◆ **Your goal**
When you reach the line with "Image resolution: width=1396", start repeating the lines exactly and keep going to the end of the records, but drop every picture.

◆ **Materials provided**

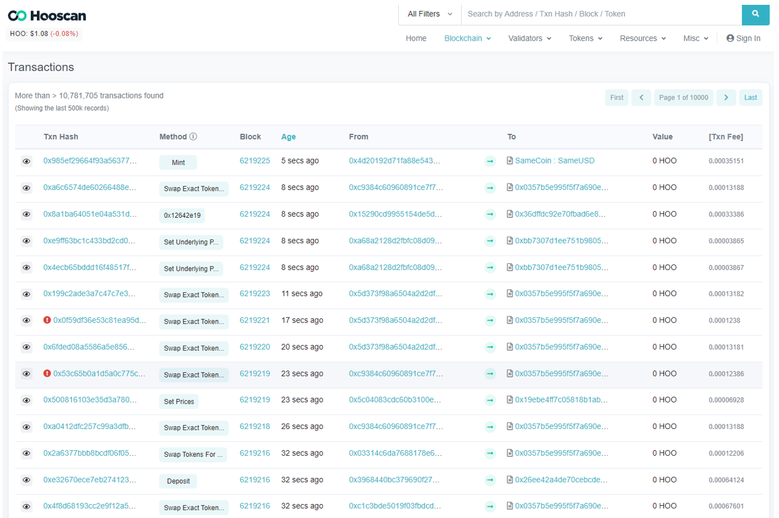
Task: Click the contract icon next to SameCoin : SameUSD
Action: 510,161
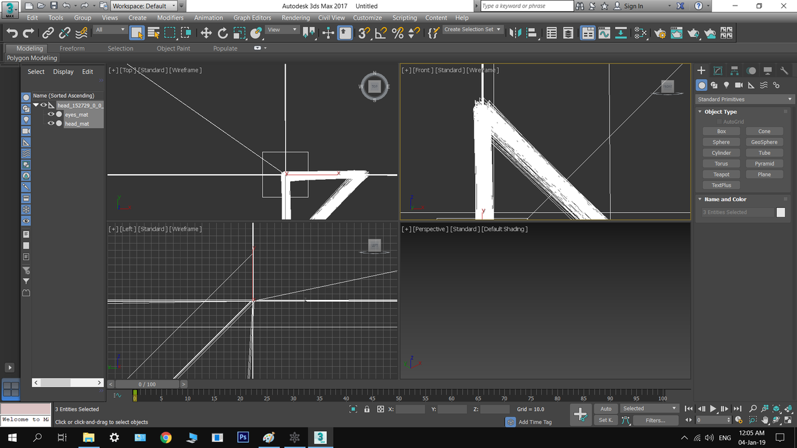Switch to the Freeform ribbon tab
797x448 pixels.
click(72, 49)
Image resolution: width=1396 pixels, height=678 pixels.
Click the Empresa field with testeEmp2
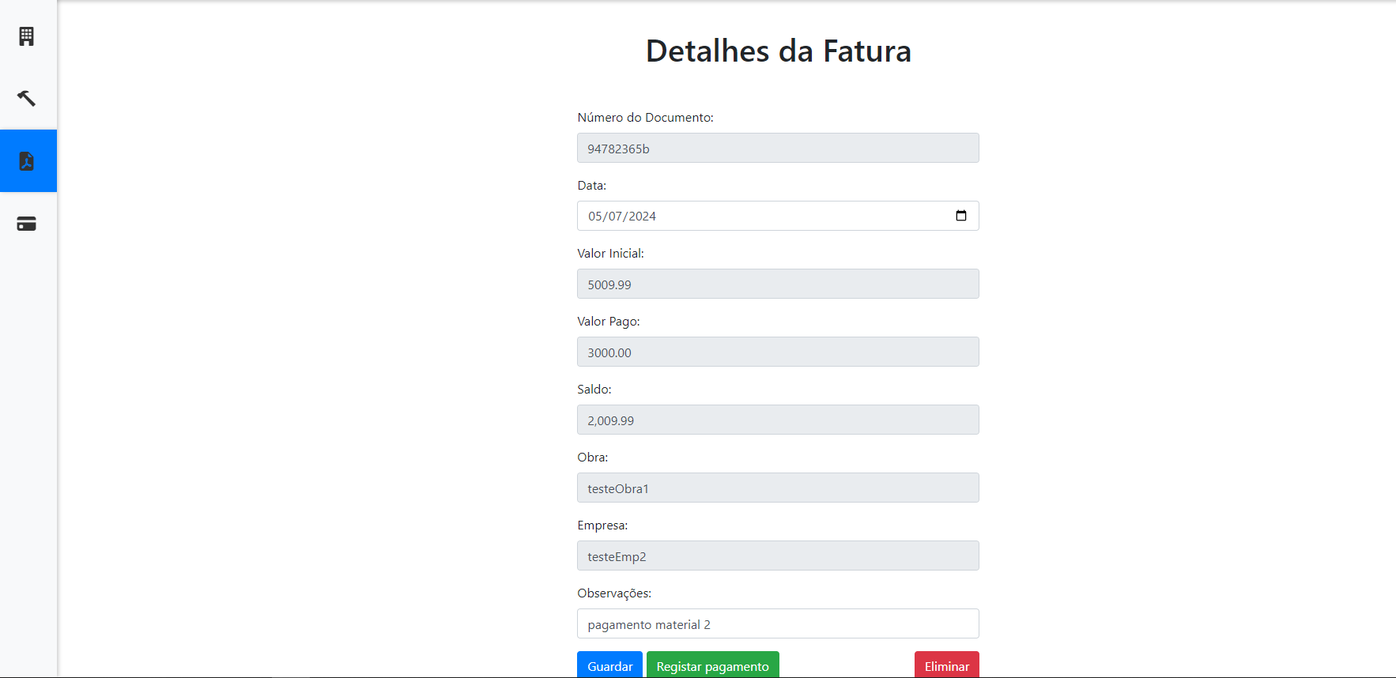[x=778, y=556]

◆ **Reply to the task**
Image resolution: width=1396 pixels, height=678 pixels.
Click the Empresa field with testeEmp2
[x=778, y=556]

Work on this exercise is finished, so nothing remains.